Telfording
If brindling is the word for wandering along a contour line with no concern for how soon you get to a destination, then there should be another word, Telfording, meaning to head straight for your objective regardless of the engineering costs. Thomas Telford designed this stretch of the canal, and it shows. Long dead straight sections, with cuttings or embankments to make the canal level.
Sometimes the trees come together over your head in the cuttings, so you are cruising through a green tunnel.
Yesterday it rained almost all day so we lit the stove and didn’t move. By mid afternoon we were able to do a couple of hours of travel in the soul-eating cold drizzle that motivated Clive of India to go off and conquer somewhere warmer.
This morning it was cold and windy with a few patches of blue sky, so we set off southwards again. We stopped for diesel at Wheaton Aston, as all old canal hands do. There is a filling station there that also has a dock on the canal, and the fuel is 5p to 15p a liter cheaper than anywhere else on the canal system. If you’re buying a hundred liters at a time that’s a fair saving. Diesel is not actually that big and expense, though. We only have to fill up every three weeks or so.

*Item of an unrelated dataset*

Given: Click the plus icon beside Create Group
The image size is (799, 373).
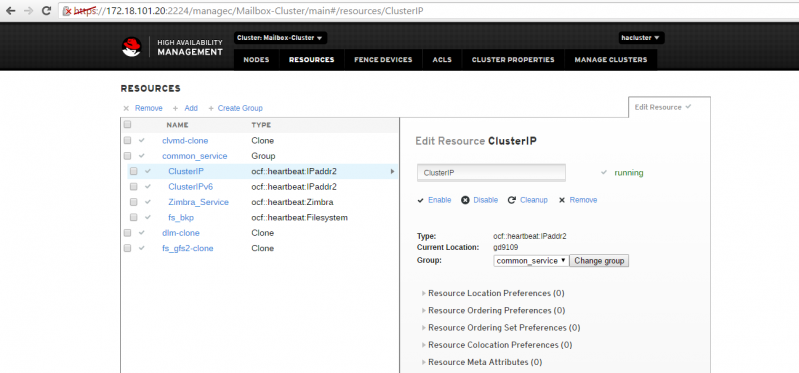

Next came Wheaton Lock. It’s just a single lock, but it took longer than quite a few flights we have been on, as there were six or so boats waiting ahead of us. The bottom gates were leaking badly, which meant it was slow to fill and hard to open the top gate. Still, I have the fine art of waiting for a lock down pat. Folding chair on the towpath and French lessons from Duo the Owl.
I’m not sure how Stretton Aqueduct got to be more ornate than all the others.
Perhaps that because the A5, originally a Roman road, is telfording underneath.
Tonight we are in Brewood (pron: Brood). I can tell we are back in the West Midlands. The local butcher’s shop sells pork scratchings and has a Wolverhampton Wanderers flag outside.
2 thoughts on “Telfording”
Why French?
A visit to Martinique and Guadeloupe next year.